(Recorded data)
- - - - - - -

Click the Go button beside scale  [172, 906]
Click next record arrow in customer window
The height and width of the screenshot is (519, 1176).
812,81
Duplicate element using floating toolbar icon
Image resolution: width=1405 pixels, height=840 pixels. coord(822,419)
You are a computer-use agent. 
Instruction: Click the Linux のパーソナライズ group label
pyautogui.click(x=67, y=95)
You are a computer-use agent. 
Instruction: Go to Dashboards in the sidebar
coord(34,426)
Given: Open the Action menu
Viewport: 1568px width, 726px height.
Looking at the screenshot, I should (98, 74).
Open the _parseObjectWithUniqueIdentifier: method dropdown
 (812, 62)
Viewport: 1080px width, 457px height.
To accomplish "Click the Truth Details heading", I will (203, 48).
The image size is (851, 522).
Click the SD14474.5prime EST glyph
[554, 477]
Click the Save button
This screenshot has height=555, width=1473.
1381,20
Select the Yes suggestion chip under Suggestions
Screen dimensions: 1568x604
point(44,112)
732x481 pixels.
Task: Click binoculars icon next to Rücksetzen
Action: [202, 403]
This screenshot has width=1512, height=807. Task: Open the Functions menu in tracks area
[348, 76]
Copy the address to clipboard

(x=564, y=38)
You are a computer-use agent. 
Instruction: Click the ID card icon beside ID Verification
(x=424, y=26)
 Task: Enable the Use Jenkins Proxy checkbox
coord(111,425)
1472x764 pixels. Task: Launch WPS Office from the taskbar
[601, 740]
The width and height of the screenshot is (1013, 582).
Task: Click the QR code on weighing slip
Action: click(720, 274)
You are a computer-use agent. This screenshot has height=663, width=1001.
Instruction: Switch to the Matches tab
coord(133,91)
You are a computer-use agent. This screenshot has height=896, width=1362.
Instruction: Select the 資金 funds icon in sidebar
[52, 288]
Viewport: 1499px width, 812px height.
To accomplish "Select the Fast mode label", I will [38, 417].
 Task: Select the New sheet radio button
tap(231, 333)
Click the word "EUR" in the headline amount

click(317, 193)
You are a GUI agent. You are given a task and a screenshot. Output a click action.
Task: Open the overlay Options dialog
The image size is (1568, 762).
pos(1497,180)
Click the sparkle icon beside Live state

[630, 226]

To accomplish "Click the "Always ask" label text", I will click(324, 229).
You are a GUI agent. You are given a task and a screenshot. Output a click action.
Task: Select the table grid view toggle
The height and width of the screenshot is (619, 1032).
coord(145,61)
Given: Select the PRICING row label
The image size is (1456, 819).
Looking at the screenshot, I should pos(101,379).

- - - - - - -

EXERCISE GOAL: Retype exactly, and only, the lines above from the one where "Instruction: Select the" occurs up to and including the one where "Task: Open the overlay Options dialog" occurs.

EXPECTED ANSWER:
Instruction: Select the 資金 funds icon in sidebar
[52, 288]
Viewport: 1499px width, 812px height.
To accomplish "Select the Fast mode label", I will [38, 417].
 Task: Select the New sheet radio button
tap(231, 333)
Click the word "EUR" in the headline amount

click(317, 193)
You are a GUI agent. You are given a task and a screenshot. Output a click action.
Task: Open the overlay Options dialog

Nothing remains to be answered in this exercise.